[Supplied material]

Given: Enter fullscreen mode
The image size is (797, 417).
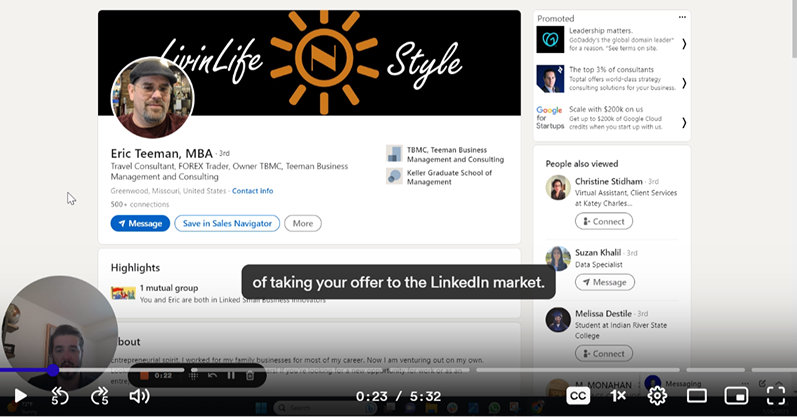Looking at the screenshot, I should 776,395.
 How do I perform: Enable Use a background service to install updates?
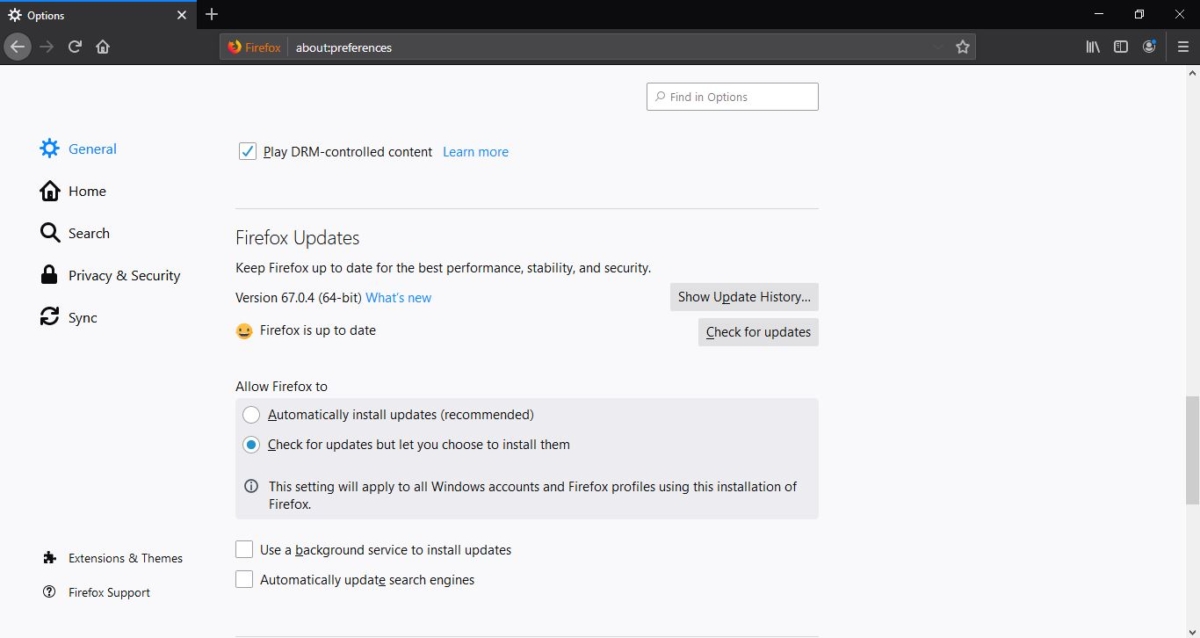coord(244,549)
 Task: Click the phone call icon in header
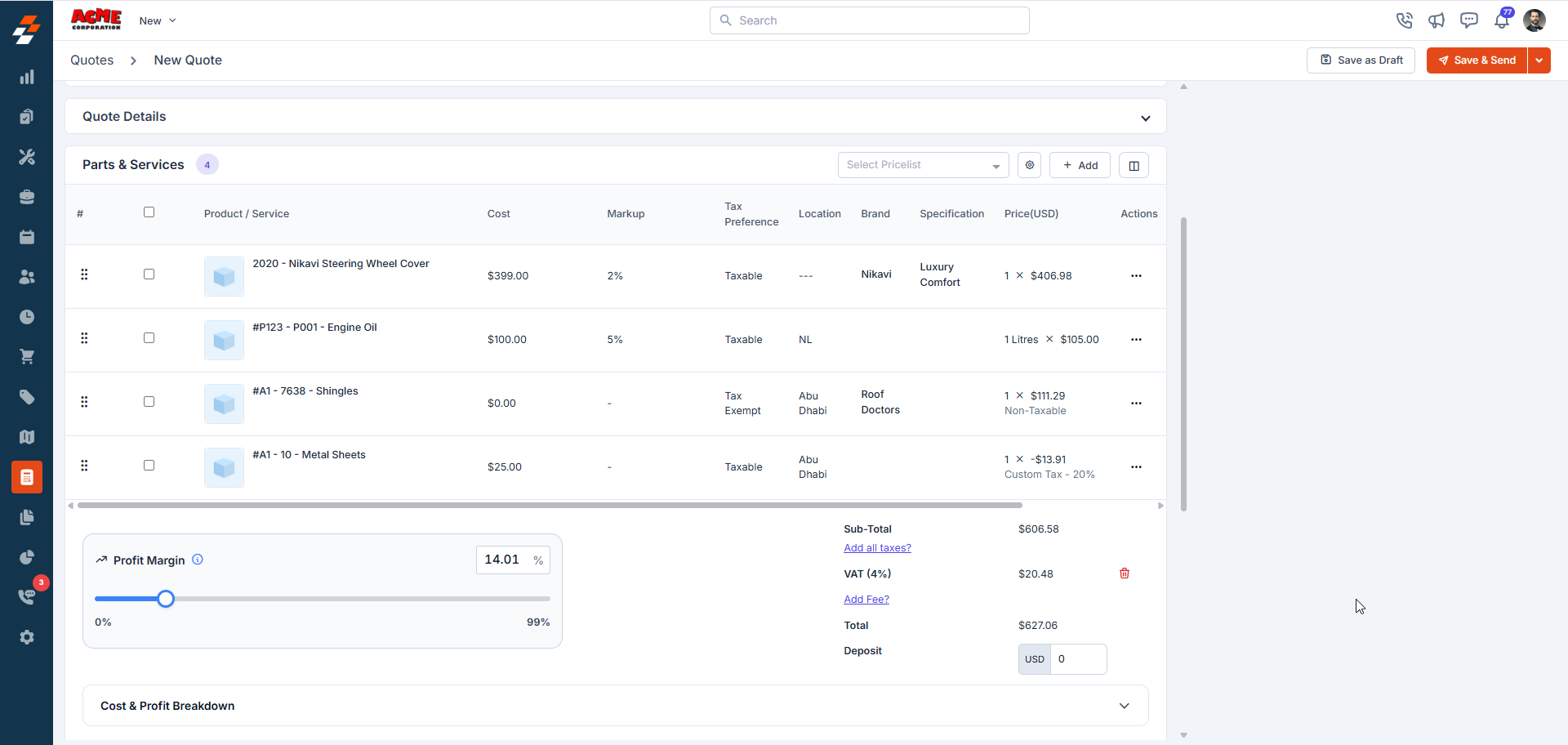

[/Supplied material]

Would you mind transcribing the material exactly, without the pictures?

### [Output of the exercise]
Given: Enter fullscreen mode
The image size is (797, 417).
Looking at the screenshot, I should 776,395.
 How do I perform: Enable Use a background service to install updates?
coord(244,549)
 Task: Click the phone call icon in header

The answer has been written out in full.